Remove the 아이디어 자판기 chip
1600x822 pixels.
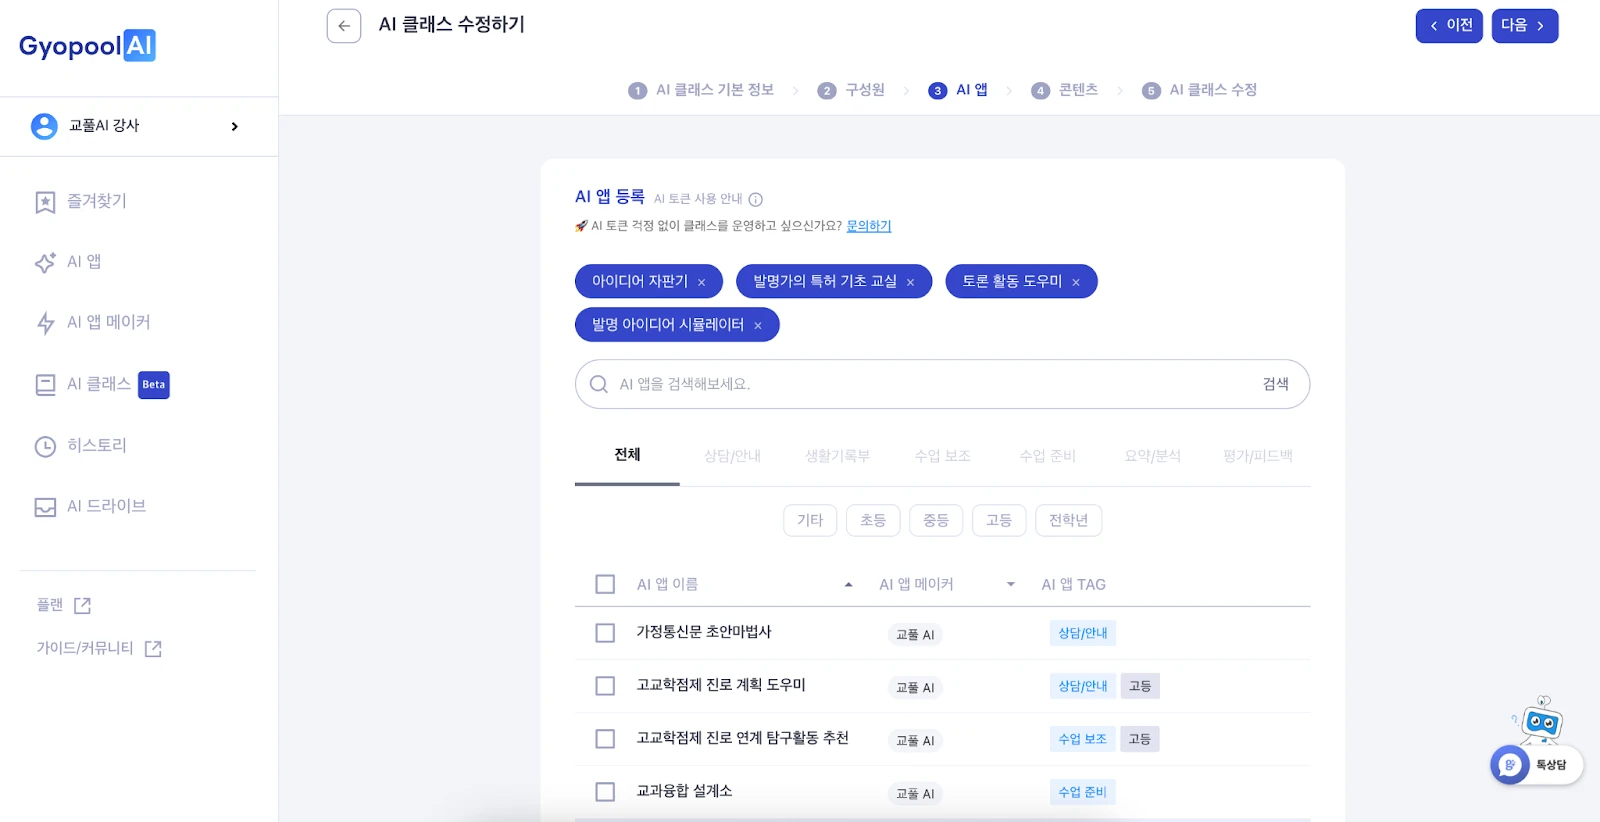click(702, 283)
...
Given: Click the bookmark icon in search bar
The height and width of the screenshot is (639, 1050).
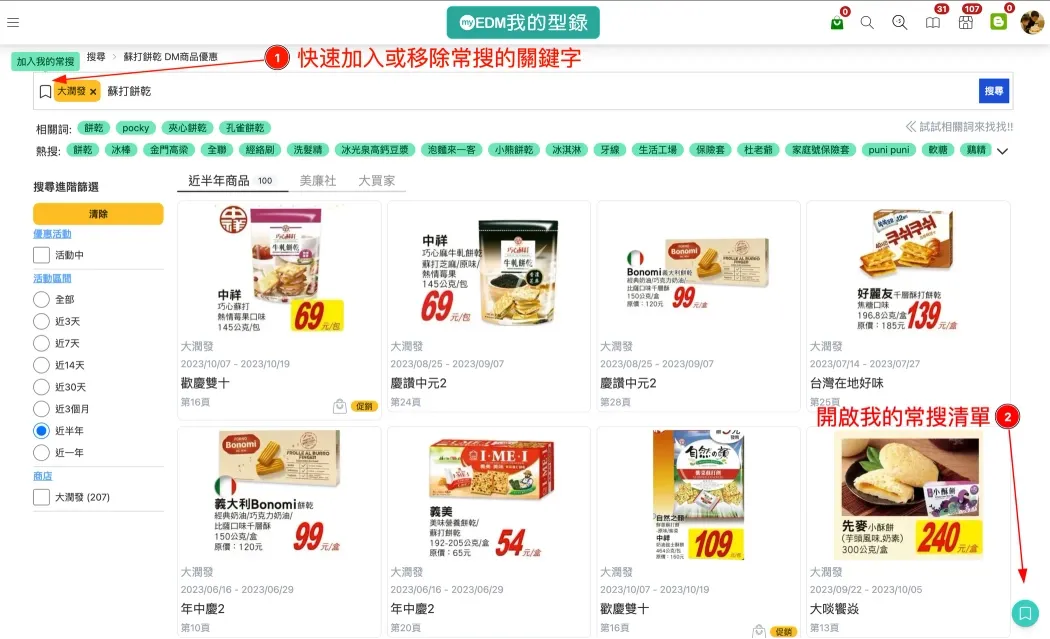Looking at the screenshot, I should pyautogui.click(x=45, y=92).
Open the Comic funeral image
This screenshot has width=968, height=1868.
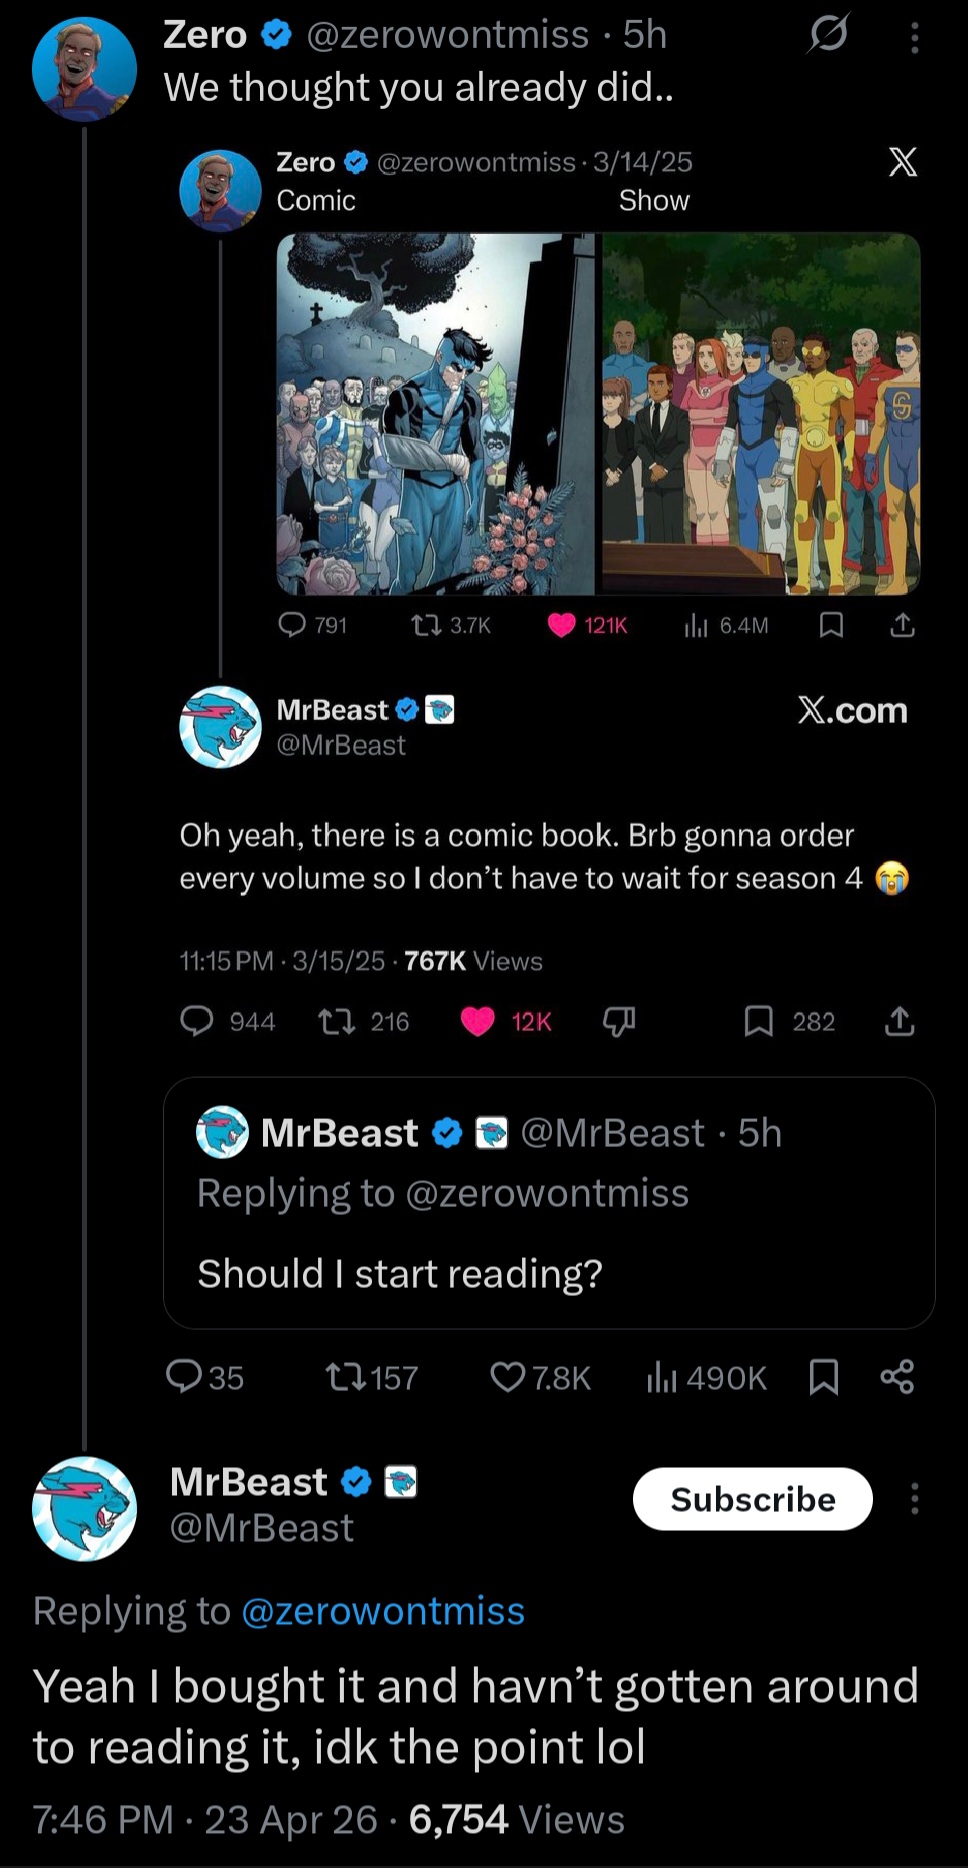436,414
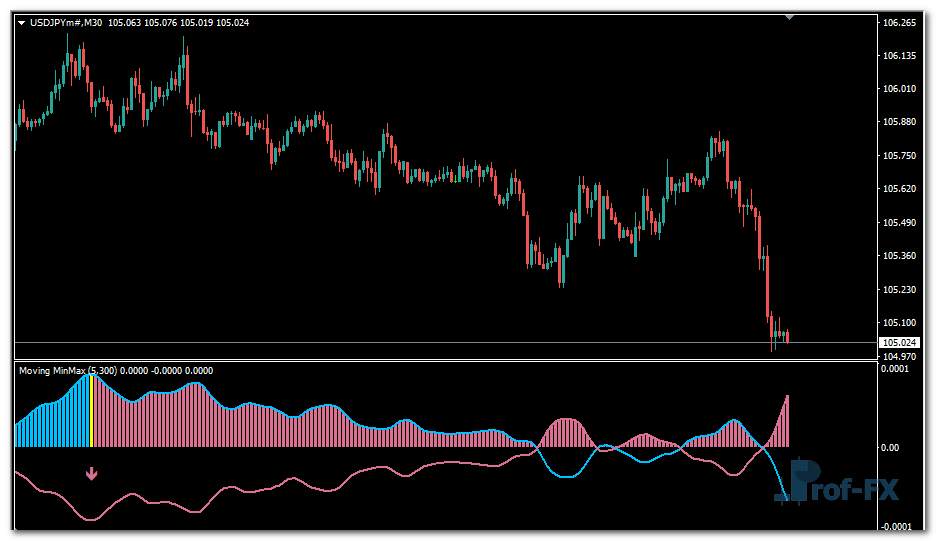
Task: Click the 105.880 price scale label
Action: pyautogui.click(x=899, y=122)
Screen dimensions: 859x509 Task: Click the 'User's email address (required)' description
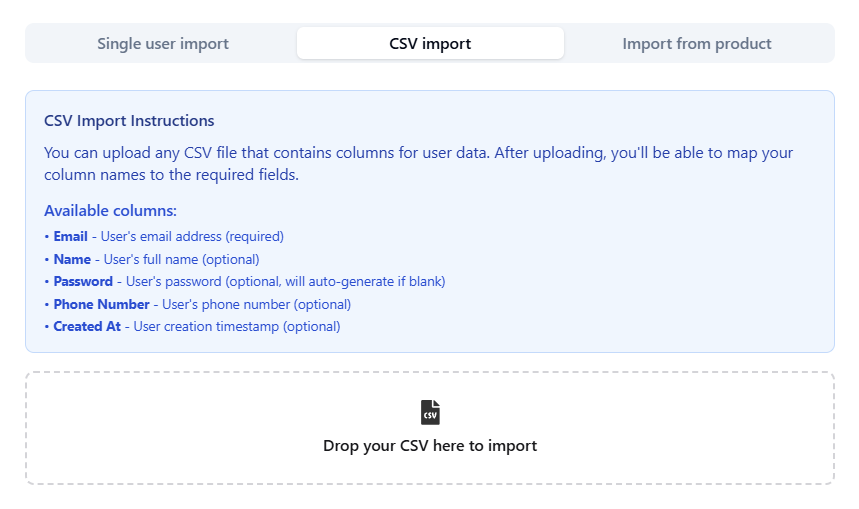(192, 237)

• The problem:
Print from the line containing "Given: Click the bookmark icon in search bar" through the line containing "Open the Comic funeral image" in the data above, exactly as the lines stand, and omit every picture.

• Answer box:
Given: Click the bookmark icon in search bar
The height and width of the screenshot is (639, 1050).
Looking at the screenshot, I should pyautogui.click(x=45, y=92).
Open the Comic funeral image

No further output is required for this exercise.